- THE PROBLEM: Rewrite the lines below with every instance of "GUI agent" changed to "interface agent", leaving everything else unchanged.
[Start of DATA ENTRIES]
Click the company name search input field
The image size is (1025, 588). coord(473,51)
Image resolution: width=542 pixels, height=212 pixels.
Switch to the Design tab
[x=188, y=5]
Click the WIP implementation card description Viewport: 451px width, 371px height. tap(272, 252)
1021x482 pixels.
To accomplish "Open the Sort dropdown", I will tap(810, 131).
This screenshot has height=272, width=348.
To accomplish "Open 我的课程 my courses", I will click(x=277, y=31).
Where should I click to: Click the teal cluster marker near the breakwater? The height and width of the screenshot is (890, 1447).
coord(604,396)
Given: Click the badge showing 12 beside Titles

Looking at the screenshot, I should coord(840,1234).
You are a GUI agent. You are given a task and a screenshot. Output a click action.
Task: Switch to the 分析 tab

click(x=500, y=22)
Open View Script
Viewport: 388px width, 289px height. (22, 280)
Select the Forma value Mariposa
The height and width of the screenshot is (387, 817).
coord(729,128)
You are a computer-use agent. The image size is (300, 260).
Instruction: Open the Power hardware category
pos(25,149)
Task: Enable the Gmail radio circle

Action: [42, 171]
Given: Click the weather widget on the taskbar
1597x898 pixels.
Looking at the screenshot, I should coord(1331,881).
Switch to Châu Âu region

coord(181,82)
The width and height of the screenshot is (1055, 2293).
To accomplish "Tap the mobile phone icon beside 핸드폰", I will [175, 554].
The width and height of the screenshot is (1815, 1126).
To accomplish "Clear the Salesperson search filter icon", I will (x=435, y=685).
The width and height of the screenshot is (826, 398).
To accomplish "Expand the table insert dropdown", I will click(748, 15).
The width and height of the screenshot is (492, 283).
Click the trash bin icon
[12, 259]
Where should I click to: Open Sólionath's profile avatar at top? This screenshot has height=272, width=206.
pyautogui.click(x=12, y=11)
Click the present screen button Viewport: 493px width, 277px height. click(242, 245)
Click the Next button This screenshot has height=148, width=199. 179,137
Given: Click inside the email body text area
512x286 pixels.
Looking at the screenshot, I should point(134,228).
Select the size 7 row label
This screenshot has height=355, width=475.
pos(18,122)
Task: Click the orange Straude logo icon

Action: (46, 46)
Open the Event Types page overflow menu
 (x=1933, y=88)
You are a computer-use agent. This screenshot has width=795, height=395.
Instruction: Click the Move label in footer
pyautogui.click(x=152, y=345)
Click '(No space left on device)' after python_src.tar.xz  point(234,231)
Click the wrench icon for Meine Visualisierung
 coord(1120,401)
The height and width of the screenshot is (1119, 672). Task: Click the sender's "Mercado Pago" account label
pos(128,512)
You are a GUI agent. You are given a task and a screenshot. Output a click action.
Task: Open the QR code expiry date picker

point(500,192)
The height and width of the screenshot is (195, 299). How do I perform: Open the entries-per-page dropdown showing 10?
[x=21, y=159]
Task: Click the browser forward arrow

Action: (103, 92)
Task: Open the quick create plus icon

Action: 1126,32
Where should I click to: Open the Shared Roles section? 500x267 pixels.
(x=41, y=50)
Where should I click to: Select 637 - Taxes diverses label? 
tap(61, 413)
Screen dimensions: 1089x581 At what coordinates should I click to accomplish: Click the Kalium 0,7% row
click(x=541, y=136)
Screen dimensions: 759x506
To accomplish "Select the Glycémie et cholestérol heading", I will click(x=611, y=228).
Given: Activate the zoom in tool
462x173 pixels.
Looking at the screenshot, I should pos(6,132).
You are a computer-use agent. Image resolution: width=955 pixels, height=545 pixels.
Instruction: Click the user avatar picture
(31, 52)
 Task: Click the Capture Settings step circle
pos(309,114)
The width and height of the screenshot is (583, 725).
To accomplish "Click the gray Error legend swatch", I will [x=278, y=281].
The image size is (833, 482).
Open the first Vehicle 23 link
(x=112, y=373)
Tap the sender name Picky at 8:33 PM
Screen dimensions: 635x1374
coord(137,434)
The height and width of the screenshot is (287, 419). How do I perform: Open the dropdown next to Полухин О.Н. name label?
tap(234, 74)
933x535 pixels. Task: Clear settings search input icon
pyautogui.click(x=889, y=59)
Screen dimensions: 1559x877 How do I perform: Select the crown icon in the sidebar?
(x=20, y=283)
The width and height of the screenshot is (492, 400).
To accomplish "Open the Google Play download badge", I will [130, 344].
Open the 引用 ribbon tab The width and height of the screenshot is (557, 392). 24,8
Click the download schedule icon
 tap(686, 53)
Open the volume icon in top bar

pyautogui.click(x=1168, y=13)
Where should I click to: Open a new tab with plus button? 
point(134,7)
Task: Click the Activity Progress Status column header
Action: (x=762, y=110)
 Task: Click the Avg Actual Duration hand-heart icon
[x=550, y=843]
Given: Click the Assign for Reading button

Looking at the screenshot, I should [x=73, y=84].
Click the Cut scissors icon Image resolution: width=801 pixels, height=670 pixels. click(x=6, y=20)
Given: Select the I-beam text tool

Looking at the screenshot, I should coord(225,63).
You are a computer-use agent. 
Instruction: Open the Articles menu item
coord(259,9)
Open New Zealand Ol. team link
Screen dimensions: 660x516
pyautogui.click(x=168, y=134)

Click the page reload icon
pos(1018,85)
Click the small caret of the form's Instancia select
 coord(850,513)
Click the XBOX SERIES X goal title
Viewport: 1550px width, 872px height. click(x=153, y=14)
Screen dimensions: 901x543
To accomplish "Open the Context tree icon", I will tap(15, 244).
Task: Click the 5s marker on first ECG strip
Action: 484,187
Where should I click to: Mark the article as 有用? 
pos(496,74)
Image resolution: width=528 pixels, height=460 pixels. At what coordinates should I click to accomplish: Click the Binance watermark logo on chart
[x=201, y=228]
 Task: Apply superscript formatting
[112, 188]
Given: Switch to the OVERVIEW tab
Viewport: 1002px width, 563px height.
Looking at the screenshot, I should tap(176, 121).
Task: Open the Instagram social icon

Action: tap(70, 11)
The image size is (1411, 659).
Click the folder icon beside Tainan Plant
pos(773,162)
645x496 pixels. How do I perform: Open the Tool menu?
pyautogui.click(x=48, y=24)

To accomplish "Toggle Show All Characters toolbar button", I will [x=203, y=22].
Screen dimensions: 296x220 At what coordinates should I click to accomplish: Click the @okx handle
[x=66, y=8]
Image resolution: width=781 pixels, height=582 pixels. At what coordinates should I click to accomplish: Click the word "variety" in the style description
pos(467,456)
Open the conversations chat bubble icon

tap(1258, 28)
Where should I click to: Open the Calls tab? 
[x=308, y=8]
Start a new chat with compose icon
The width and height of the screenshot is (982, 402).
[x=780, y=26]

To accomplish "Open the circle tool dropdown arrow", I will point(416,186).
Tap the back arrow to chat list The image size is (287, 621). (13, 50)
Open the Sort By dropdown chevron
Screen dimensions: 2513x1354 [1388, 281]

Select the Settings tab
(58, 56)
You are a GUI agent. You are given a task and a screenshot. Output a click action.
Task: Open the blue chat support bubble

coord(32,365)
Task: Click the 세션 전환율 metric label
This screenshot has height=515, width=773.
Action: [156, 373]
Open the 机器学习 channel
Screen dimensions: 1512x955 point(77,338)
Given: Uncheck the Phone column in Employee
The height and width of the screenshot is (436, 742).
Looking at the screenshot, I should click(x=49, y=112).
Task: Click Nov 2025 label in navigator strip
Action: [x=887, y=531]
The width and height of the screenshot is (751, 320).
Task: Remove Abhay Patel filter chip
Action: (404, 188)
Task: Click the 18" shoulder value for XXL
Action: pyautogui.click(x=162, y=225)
[End of DATA ENTRIES]
- THE COMPLETED TASK:
Click the company name search input field
The image size is (1025, 588). coord(473,51)
Image resolution: width=542 pixels, height=212 pixels.
Switch to the Design tab
[x=188, y=5]
Click the WIP implementation card description Viewport: 451px width, 371px height. tap(272, 252)
1021x482 pixels.
To accomplish "Open the Sort dropdown", I will tap(810, 131).
This screenshot has height=272, width=348.
To accomplish "Open 我的课程 my courses", I will click(x=277, y=31).
Where should I click to: Click the teal cluster marker near the breakwater? The height and width of the screenshot is (890, 1447).
coord(604,396)
Given: Click the badge showing 12 beside Titles

Looking at the screenshot, I should coord(840,1234).
You are a interface agent. You are given a task and a screenshot. Output a click action.
Task: Switch to the 分析 tab

click(x=500, y=22)
Open View Script
Viewport: 388px width, 289px height. (22, 280)
Select the Forma value Mariposa
The height and width of the screenshot is (387, 817).
coord(729,128)
You are a computer-use agent. The image size is (300, 260).
Instruction: Open the Power hardware category
pos(25,149)
Task: Enable the Gmail radio circle

Action: [42, 171]
Given: Click the weather widget on the taskbar
1597x898 pixels.
Looking at the screenshot, I should coord(1331,881).
Switch to Châu Âu region

coord(181,82)
The width and height of the screenshot is (1055, 2293).
To accomplish "Tap the mobile phone icon beside 핸드폰", I will [175, 554].
The width and height of the screenshot is (1815, 1126).
To accomplish "Clear the Salesperson search filter icon", I will (x=435, y=685).
The width and height of the screenshot is (826, 398).
To accomplish "Expand the table insert dropdown", I will click(748, 15).
The width and height of the screenshot is (492, 283).
Click the trash bin icon
[12, 259]
Where should I click to: Open Sólionath's profile avatar at top? This screenshot has height=272, width=206.
pyautogui.click(x=12, y=11)
Click the present screen button Viewport: 493px width, 277px height. click(242, 245)
Click the Next button This screenshot has height=148, width=199. 179,137
Given: Click inside the email body text area
512x286 pixels.
Looking at the screenshot, I should point(134,228).
Select the size 7 row label
This screenshot has height=355, width=475.
pos(18,122)
Task: Click the orange Straude logo icon

Action: (46, 46)
Open the Event Types page overflow menu
 (x=1933, y=88)
You are a computer-use agent. This screenshot has width=795, height=395.
Instruction: Click the Move label in footer
pyautogui.click(x=152, y=345)
Click '(No space left on device)' after python_src.tar.xz  point(234,231)
Click the wrench icon for Meine Visualisierung
 coord(1120,401)
The height and width of the screenshot is (1119, 672). Task: Click the sender's "Mercado Pago" account label
pos(128,512)
You are a interface agent. You are given a task and a screenshot. Output a click action.
Task: Open the QR code expiry date picker

point(500,192)
The height and width of the screenshot is (195, 299). How do I perform: Open the entries-per-page dropdown showing 10?
[x=21, y=159]
Task: Click the browser forward arrow

Action: (103, 92)
Task: Open the quick create plus icon

Action: 1126,32
Where should I click to: Open the Shared Roles section? 500x267 pixels.
(x=41, y=50)
Where should I click to: Select 637 - Taxes diverses label? 
tap(61, 413)
Screen dimensions: 1089x581 At what coordinates should I click to accomplish: Click the Kalium 0,7% row
click(x=541, y=136)
Screen dimensions: 759x506
To accomplish "Select the Glycémie et cholestérol heading", I will click(x=611, y=228).
Given: Activate the zoom in tool
462x173 pixels.
Looking at the screenshot, I should pos(6,132).
You are a computer-use agent. Image resolution: width=955 pixels, height=545 pixels.
Instruction: Click the user avatar picture
(31, 52)
 Task: Click the Capture Settings step circle
pos(309,114)
The width and height of the screenshot is (583, 725).
To accomplish "Click the gray Error legend swatch", I will [x=278, y=281].
The image size is (833, 482).
Open the first Vehicle 23 link
(x=112, y=373)
Tap the sender name Picky at 8:33 PM
Screen dimensions: 635x1374
coord(137,434)
The height and width of the screenshot is (287, 419). How do I perform: Open the dropdown next to Полухин О.Н. name label?
tap(234, 74)
933x535 pixels. Task: Clear settings search input icon
pyautogui.click(x=889, y=59)
Screen dimensions: 1559x877 How do I perform: Select the crown icon in the sidebar?
(x=20, y=283)
The width and height of the screenshot is (492, 400).
To accomplish "Open the Google Play download badge", I will [130, 344].
Open the 引用 ribbon tab The width and height of the screenshot is (557, 392). 24,8
Click the download schedule icon
 tap(686, 53)
Open the volume icon in top bar

pyautogui.click(x=1168, y=13)
Where should I click to: Open a new tab with plus button? 
point(134,7)
Task: Click the Activity Progress Status column header
Action: (x=762, y=110)
 Task: Click the Avg Actual Duration hand-heart icon
[x=550, y=843]
Given: Click the Assign for Reading button

Looking at the screenshot, I should [x=73, y=84].
Click the Cut scissors icon Image resolution: width=801 pixels, height=670 pixels. click(x=6, y=20)
Given: Select the I-beam text tool

Looking at the screenshot, I should coord(225,63).
You are a computer-use agent. 
Instruction: Open the Articles menu item
coord(259,9)
Open New Zealand Ol. team link
Screen dimensions: 660x516
pyautogui.click(x=168, y=134)

Click the page reload icon
pos(1018,85)
Click the small caret of the form's Instancia select
 coord(850,513)
Click the XBOX SERIES X goal title
Viewport: 1550px width, 872px height. click(x=153, y=14)
Screen dimensions: 901x543
To accomplish "Open the Context tree icon", I will tap(15, 244).
Task: Click the 5s marker on first ECG strip
Action: 484,187
Where should I click to: Mark the article as 有用? 
pos(496,74)
Image resolution: width=528 pixels, height=460 pixels. At what coordinates should I click to accomplish: Click the Binance watermark logo on chart
[x=201, y=228]
 Task: Apply superscript formatting
[112, 188]
Given: Switch to the OVERVIEW tab
Viewport: 1002px width, 563px height.
Looking at the screenshot, I should tap(176, 121).
Task: Open the Instagram social icon

Action: tap(70, 11)
The image size is (1411, 659).
Click the folder icon beside Tainan Plant
pos(773,162)
645x496 pixels. How do I perform: Open the Tool menu?
pyautogui.click(x=48, y=24)

To accomplish "Toggle Show All Characters toolbar button", I will [x=203, y=22].
Screen dimensions: 296x220 At what coordinates should I click to accomplish: Click the @okx handle
[x=66, y=8]
Image resolution: width=781 pixels, height=582 pixels. At what coordinates should I click to accomplish: Click the word "variety" in the style description
pos(467,456)
Open the conversations chat bubble icon

tap(1258, 28)
Where should I click to: Open the Calls tab? 
[x=308, y=8]
Start a new chat with compose icon
The width and height of the screenshot is (982, 402).
[x=780, y=26]

To accomplish "Open the circle tool dropdown arrow", I will point(416,186).
Tap the back arrow to chat list The image size is (287, 621). (13, 50)
Open the Sort By dropdown chevron
Screen dimensions: 2513x1354 [1388, 281]

Select the Settings tab
(58, 56)
You are a interface agent. You are given a task and a screenshot. Output a click action.
Task: Open the blue chat support bubble

coord(32,365)
Task: Click the 세션 전환율 metric label
This screenshot has height=515, width=773.
Action: [156, 373]
Open the 机器学习 channel
Screen dimensions: 1512x955 point(77,338)
Given: Uncheck the Phone column in Employee
The height and width of the screenshot is (436, 742).
Looking at the screenshot, I should click(x=49, y=112).
Task: Click Nov 2025 label in navigator strip
Action: [x=887, y=531]
The width and height of the screenshot is (751, 320).
Task: Remove Abhay Patel filter chip
Action: (404, 188)
Task: Click the 18" shoulder value for XXL
Action: pyautogui.click(x=162, y=225)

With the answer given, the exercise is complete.